Setting a gold standard
If you are going down the full ownership approach or the hybrid approach, then you will want to be confident that your build image is as secure as possible, a gold image as we call it. That means that all subsequent builds will be to the same standard and you can avoid potential issues further down the line.
Imagine a scenario where laptop builds are based on an insecure gold image, that could mean 100’s of devices now being potentially vulnerable and the cost of patching the things once shipped could be significant.
So, make sure your gold image is up to standard (a build review can help here) before you install it on all devices.
Where is your data hosted?
What data do users need access to when completing their jobs and where is that data hosted? Is it on an internal network or is everything stored in the cloud? Understanding where key data resides is fundamental to planning what software and security measures you need to provide to give users remote access.
If things are internal you 100% need to install a VPN. There are open source solutions such as “openvpn” which can be configured quickly and offer good encryption, or there are always good commercial alternatives which come with support.
If something needs to happen super-fast. Then consider relocating data to the cloud. This makes it remotely accessible from any location. While this can be done rapidly, it is also important to ensure it is done securely. We recommend enabling 2FA for access to resources this way as a minimum. You may also want to consider a full security review of your cloud services.
Enabling remote communication
The most important part of working remotely is communication and it’s vital that staff are contactable when at work.

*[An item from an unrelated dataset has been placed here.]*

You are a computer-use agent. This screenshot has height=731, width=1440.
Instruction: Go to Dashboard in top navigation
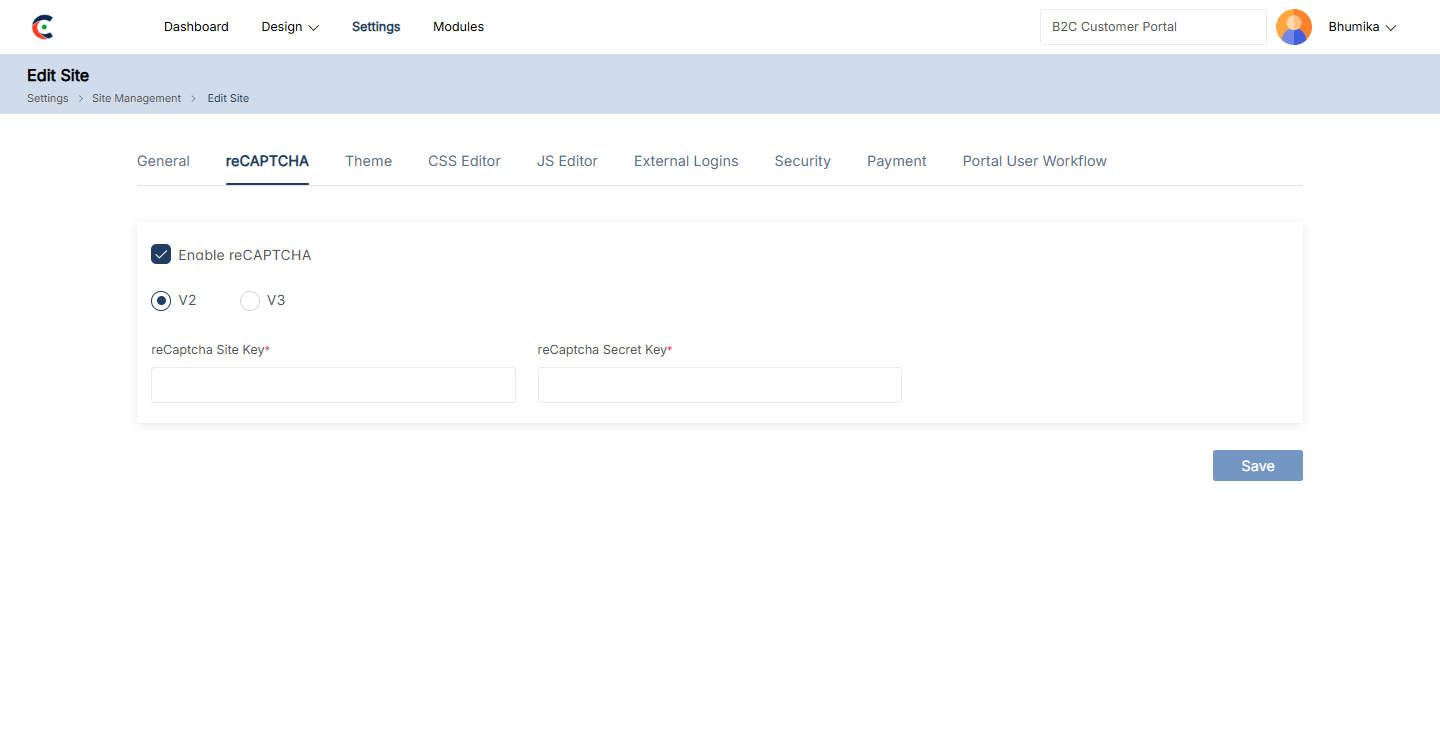pyautogui.click(x=196, y=27)
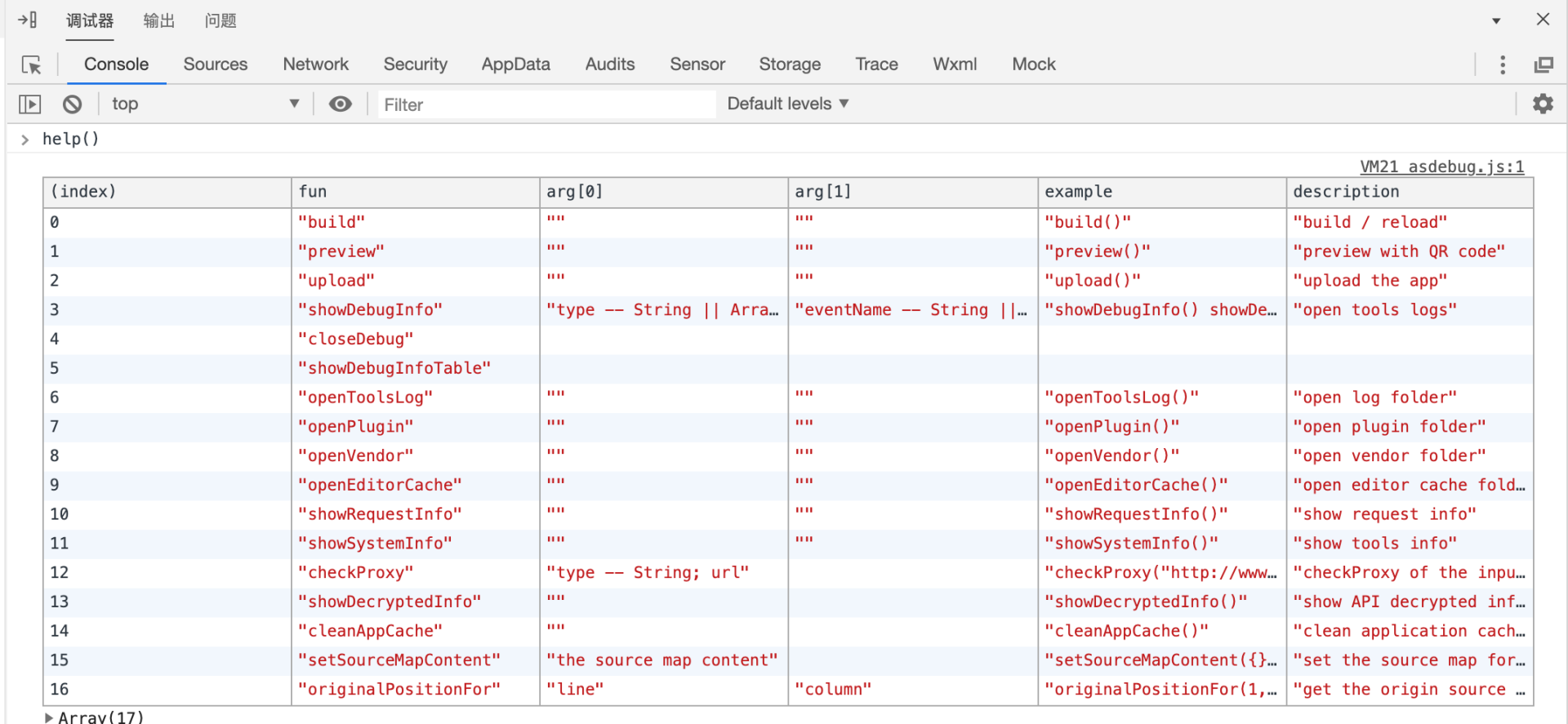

But being contactable isn’t the only concern, you also need to ensure that staff don’t feel socially isolated from the rest of the organization. Nobody wants to miss out on any key business information or even those vital water cooler chats.
There are several options available to organizations to achieve these goals, from phones through to online instant messaging tools. Whatever you choose, there are security and social considerations that need to be thought through.
For cell phones, the key security issue is device control, a device management solution can help you here and will allow you to manage devices securely whilst providing flexibility to the remote user.
When it comes to instant messaging services, there are a myriad of options available that will help your team collaborate remotely (think Slack/Microsoft Teams/Mattermost etc..). Security should be high on the agenda here as conversations may be confidential in nature. Therefore, companies need to consider providing connection over VPN to help tighten security.
There’s also the social side to instant messaging services and tools can often benefit professional relationships and organizational culture. When it comes to the social side of things it’s important to set out the ground rules/expected standards early on and it’s always beneficial to provide an area where employees can discuss topics that aren’t related to the organisation.
Schedule regular team calls to ask how things are going and if anyone needs help. An agenda favoured by us is:
- What are you working on?
- Are there any blockers preventing you?
Anyone used to an agile morning stand-up meeting should recognize this. It is short and punchy, but it helps people stay in touch. Given our business, we are frequently working on different projects entirely so this cohesion is vital. We often go further because someone listening on the call steps across and helps when necessary.
Enabling remote collaboration
Collaboration is another important aspect of remote working and you will want to enable your workers to collaborate with each other, in real-time, even if they are at opposite sides of the world.
SharePoint in Azure and Google drive are some of the most popular solutions for this, but whatever solution you choose always be mindful of security. Passwords is a key issue here and you will want to ensure that employees are using complex, as well as unique passwords, you will also want to ensure privacy settings are in place, and robust, ensuring that documents aren’t publicly available.